§ **Stored entries**:
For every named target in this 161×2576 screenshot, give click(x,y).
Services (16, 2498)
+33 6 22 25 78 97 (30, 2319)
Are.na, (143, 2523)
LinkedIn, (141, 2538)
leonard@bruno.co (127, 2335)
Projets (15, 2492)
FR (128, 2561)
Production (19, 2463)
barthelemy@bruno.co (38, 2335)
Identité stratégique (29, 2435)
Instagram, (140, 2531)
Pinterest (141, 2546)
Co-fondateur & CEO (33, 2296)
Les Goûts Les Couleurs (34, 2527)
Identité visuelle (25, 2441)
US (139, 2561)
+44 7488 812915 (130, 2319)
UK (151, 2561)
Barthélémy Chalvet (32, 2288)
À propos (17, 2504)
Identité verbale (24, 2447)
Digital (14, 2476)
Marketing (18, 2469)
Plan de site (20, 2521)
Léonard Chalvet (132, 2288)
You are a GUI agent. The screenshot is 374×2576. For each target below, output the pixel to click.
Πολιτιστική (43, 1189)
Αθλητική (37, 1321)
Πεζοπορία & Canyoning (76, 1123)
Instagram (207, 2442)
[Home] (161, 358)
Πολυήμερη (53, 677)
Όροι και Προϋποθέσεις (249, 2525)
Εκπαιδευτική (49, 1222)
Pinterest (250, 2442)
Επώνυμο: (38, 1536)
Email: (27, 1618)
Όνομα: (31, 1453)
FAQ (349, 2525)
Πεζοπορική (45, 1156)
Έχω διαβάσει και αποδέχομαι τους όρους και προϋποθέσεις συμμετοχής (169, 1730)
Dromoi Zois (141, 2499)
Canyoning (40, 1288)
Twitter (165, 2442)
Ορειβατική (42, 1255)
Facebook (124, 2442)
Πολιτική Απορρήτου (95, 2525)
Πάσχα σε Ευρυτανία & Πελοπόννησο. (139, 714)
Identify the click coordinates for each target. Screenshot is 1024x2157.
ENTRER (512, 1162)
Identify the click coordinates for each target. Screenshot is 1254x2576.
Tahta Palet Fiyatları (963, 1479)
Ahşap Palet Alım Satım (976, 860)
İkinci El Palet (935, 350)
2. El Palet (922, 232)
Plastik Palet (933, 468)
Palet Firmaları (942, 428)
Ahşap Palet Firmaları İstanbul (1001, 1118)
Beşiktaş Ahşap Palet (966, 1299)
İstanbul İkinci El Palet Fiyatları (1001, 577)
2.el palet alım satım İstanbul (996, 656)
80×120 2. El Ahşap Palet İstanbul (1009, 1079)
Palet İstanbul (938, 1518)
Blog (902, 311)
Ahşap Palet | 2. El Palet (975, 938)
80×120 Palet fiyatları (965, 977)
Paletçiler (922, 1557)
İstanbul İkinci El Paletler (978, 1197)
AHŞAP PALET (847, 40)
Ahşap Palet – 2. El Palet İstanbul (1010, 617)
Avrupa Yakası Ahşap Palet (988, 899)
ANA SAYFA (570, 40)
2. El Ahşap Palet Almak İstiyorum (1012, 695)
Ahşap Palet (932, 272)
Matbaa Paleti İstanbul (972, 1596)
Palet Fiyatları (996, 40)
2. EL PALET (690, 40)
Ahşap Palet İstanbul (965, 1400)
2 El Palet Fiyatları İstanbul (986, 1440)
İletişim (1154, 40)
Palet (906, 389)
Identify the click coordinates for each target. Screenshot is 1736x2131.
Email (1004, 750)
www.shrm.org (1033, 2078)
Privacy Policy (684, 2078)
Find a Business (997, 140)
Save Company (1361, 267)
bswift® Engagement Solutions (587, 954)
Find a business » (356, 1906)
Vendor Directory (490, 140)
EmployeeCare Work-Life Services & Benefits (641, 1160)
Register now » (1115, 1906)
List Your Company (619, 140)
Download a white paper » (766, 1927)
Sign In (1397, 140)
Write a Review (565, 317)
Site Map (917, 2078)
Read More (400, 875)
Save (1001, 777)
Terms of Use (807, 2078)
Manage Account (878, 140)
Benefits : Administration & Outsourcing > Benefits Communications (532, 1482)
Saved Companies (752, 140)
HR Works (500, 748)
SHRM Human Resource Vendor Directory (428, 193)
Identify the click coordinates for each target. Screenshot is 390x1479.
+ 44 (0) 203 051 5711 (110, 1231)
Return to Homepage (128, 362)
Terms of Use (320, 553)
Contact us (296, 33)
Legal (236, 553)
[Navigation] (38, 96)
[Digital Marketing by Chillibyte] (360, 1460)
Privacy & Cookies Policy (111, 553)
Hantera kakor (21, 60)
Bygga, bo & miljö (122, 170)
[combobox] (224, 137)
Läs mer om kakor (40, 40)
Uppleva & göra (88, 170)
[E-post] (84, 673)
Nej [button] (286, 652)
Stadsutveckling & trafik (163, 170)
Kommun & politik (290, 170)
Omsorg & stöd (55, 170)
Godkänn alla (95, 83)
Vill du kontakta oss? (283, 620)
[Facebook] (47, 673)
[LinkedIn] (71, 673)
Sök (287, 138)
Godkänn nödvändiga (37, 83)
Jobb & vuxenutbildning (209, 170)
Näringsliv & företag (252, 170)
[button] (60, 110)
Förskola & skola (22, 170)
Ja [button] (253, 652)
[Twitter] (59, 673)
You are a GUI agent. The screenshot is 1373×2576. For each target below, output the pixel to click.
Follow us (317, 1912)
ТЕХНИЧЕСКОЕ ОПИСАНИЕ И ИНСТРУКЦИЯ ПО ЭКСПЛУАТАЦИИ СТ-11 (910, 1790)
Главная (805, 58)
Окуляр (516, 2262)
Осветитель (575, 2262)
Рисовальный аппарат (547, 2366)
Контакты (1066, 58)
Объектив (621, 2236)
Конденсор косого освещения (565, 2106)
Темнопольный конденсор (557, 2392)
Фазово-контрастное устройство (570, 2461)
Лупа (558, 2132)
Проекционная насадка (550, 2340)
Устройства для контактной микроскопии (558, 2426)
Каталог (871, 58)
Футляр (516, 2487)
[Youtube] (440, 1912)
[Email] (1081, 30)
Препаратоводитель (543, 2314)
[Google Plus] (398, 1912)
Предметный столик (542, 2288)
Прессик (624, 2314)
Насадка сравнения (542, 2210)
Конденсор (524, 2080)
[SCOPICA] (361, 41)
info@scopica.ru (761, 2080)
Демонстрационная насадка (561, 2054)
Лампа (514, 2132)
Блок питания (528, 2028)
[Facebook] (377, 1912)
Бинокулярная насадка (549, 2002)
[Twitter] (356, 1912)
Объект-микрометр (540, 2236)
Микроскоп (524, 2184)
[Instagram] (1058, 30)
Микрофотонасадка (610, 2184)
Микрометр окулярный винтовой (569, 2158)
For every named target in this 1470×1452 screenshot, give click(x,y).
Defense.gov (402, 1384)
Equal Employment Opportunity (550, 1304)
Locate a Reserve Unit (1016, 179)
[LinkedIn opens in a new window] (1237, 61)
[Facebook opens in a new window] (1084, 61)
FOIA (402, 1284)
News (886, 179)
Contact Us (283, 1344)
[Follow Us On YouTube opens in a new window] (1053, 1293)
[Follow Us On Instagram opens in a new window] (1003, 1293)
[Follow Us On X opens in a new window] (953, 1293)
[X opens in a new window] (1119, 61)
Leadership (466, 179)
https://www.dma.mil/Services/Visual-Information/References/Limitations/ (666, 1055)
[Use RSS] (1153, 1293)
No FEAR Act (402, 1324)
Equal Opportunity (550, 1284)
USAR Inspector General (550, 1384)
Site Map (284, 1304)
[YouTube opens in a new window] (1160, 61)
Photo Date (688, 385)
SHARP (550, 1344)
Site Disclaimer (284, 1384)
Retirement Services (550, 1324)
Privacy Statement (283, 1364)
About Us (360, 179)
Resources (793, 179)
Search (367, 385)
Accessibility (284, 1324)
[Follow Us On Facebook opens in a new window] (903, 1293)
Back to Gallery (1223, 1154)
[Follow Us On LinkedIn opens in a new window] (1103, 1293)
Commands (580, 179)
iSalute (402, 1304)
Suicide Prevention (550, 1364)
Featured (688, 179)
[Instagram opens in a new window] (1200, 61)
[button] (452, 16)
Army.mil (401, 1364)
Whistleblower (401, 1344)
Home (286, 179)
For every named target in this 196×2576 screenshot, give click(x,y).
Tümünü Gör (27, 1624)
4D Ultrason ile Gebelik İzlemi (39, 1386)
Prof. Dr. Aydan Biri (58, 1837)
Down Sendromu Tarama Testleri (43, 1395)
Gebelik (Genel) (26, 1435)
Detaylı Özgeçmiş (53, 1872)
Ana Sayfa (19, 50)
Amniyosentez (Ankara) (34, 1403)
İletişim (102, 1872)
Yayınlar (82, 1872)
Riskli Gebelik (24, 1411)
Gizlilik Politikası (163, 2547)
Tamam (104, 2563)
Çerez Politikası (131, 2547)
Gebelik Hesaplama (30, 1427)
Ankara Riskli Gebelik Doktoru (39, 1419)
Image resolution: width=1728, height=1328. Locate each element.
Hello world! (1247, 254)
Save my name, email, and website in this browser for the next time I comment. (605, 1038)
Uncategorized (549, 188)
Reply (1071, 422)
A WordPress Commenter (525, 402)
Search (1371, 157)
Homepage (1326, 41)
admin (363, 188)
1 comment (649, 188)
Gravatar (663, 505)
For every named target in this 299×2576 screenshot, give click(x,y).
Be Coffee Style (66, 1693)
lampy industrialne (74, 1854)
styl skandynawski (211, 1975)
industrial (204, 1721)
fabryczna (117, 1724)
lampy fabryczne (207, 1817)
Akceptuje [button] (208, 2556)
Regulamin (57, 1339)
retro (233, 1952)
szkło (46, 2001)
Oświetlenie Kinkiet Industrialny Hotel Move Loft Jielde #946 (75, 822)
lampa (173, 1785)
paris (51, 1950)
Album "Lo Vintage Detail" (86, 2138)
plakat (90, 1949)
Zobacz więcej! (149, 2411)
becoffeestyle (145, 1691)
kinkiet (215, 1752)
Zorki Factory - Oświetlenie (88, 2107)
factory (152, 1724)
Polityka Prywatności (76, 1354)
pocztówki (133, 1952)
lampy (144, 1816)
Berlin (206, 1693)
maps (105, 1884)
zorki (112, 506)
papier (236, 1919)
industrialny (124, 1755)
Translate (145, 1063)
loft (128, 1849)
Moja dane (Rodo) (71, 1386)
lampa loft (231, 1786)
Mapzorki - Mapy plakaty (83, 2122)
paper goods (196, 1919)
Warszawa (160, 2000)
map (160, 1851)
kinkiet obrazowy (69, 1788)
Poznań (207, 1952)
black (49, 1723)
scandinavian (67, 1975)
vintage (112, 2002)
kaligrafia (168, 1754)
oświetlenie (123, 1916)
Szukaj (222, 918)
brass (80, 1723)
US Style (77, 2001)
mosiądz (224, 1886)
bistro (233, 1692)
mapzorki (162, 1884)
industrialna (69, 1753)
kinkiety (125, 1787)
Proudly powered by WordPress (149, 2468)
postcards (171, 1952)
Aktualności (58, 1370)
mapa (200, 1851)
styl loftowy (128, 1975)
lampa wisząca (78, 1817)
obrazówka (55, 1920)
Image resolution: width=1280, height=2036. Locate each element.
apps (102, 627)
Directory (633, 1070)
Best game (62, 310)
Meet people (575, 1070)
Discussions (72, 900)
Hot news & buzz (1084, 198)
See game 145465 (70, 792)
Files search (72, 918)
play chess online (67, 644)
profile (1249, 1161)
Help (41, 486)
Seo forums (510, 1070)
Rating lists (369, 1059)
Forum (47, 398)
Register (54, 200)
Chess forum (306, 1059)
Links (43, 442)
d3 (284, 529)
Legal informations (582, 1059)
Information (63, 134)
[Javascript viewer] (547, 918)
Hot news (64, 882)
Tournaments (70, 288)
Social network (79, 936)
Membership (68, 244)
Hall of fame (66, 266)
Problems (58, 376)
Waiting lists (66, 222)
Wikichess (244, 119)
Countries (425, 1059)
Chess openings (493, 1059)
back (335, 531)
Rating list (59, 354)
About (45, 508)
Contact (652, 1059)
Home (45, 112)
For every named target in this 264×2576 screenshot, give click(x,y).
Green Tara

§ **Exercise brief**:
Filter the data for the string "Riskli". Copy each matching line.

§ **Response to the task**:
Riskli Gebelik (24, 1411)
Ankara Riskli Gebelik Doktoru (39, 1419)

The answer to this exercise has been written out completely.